Faits divers

Mahabo – Un candidat et son fils condamnés

Patou aurait utilisé une arme de guerre lors d’une exaction. En voici six de ses douilles.

Le candidat aux législatives Ludovic Raveloson, à Mahabo, et son fils ont été reconnus coupables au terme de leur procès du lundi soir.

Deux verdicts, lundi soir à Morondava, pour Ludovic Adrien Raveloson (Leva), candidat aux élections législatives dans le district de Mahabo et son fils Patou. Ce dernier, au discours décousu, a été condamné à trois ans de prison ferme, une peine assortie d’une amende de trois millions d’ariary.
Traduit à la barre, il a répondu à des actes de banditisme dépouil­lant des collecteurs de maïs à Mahabo, courant 2018. Il a été cloué au pilori par la plainte récemment réactualisée par une dame victime de ses exactions faisant usage d’arme de guerre, appartenant à un gendarme. Son père a, pour sa part, été reconnu coupable de destruction de la forêt de l’aire protégée Menabe Antimena et écope, ainsi, de cinq ans de prison ferme, selon la décision de la Justice.

Les faits dont ils sont accusés ont été commis quand Leva était encore député de Mahabo, jouissant de l’immunité parlementaire.
D’autres inculpations les épinglant, telles que les dessous de la fermeture de l’usine sucrière Sucoma d’Analaiva, la saisie des pivots valant des milliards d’ariary de cette usine à Ambatolahy, le double assassinat du 21 septembre 2016 et la mort des deux gendarmes sur la RN 35 sont en cours de jugement.

Doléances
Tous les deux ont été reconduits en prison au terme de l’audience qui aurait crispé les juges. En fait, la salle a été bondée d’environ deux cents personnes dont une partie a soutenu les prévenus comme au spectacle, comme l’a expliqué notre consœur d’une radio locale.

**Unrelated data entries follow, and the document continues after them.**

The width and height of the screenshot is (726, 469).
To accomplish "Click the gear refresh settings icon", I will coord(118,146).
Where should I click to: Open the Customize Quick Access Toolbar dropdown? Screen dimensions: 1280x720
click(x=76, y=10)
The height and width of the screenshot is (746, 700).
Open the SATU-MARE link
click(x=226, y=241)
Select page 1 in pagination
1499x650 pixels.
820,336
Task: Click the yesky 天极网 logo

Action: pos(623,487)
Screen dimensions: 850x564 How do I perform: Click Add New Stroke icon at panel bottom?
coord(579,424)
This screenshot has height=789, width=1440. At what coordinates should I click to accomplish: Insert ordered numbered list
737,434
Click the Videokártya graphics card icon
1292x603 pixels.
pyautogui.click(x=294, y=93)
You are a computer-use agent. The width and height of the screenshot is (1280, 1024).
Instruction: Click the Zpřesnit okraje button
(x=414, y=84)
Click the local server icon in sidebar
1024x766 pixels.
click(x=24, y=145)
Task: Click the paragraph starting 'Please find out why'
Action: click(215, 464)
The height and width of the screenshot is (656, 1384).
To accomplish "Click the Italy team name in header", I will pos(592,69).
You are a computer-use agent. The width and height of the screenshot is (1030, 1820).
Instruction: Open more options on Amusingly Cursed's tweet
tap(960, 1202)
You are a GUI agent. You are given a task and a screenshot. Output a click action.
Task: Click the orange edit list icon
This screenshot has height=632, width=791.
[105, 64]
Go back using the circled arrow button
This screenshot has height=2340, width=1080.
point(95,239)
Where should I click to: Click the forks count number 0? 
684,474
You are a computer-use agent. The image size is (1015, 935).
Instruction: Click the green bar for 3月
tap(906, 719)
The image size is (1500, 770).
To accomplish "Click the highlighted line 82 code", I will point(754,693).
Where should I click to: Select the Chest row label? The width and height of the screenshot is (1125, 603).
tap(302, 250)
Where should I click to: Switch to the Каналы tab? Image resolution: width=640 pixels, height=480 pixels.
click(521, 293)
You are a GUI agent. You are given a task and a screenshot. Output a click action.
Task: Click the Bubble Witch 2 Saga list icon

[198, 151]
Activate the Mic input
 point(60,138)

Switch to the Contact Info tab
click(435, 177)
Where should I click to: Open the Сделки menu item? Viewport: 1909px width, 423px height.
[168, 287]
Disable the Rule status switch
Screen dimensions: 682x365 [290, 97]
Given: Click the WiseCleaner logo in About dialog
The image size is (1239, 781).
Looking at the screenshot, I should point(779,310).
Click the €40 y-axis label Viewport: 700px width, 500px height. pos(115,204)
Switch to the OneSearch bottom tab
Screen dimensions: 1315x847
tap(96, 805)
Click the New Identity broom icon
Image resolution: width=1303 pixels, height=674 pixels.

Ce candidat emprisonné qui s’était présenté en tant qu’indépendant pourrait remporter l’élection vu la tendance signalée par la commission électorale. « Tout de même, certains d’entre ses rivaux l’accuseraient dans leurs doléances adressées à l’instance compétente de fraude, lui permettant d’être remis sur le trône », indique une source bien informée, requérant l’anonymat.

L’épopée judiciaire de Leva risque, alors, de saper tous ses engagements depuis le début du processus électoral. « Déjà, cinq ans de prison ferme équivalent à un
mandat du député », avance le même interlocuteur.

Pour rappel, Leva et son fils ont été arrêtés et détenus sous mandat de dépôt depuis le 24 avril. Leur demande de liberté provisoire a, à chaque fois, été refusée par le Parquet auprès du tribunal de première instance de Moron­dava, saisi de l’affaire.